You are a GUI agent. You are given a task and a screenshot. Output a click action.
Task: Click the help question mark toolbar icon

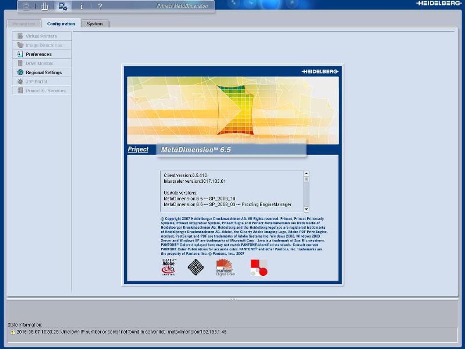coord(99,6)
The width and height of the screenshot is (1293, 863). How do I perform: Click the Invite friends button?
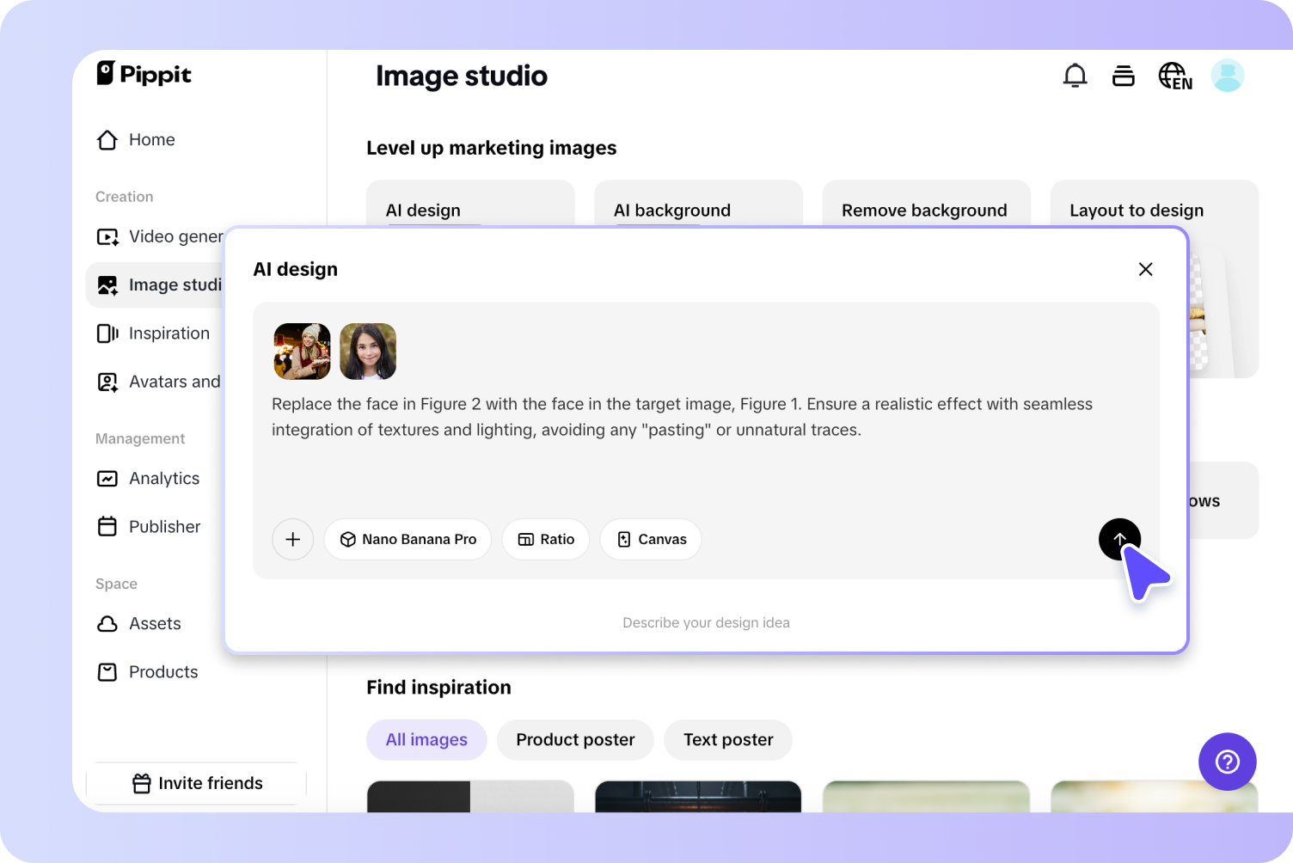click(x=196, y=783)
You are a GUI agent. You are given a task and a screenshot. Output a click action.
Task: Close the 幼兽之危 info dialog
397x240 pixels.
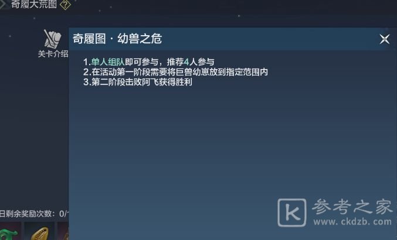click(x=384, y=39)
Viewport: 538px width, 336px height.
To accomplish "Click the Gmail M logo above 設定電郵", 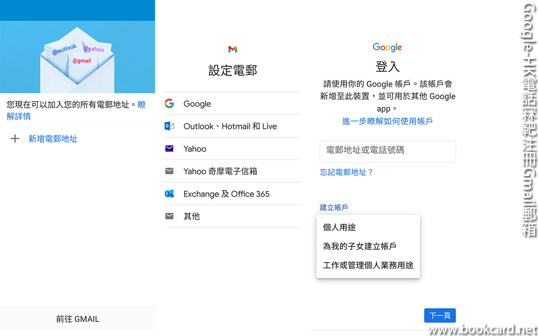I will coord(232,49).
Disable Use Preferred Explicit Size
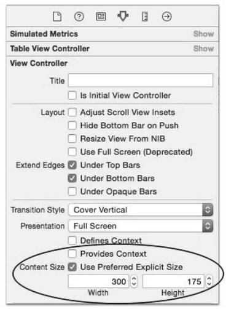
◇ ◇ ◇ ◇
**Your instructions**
Which part of the entries opens with the line containing "The width and" and closes with the line containing "Viewport: 538px width, 336px height."? Output that part exactly, ends included, pictures excluded.

**Answer for this exercise**
The width and height of the screenshot is (1293, 863). How do I perform: Click the Invite friends button?
click(x=196, y=783)
You are a GUI agent. You are given a task and a screenshot. Output a click action.
Task: Close the 幼兽之危 info dialog
397x240 pixels.
click(x=384, y=39)
Viewport: 538px width, 336px height.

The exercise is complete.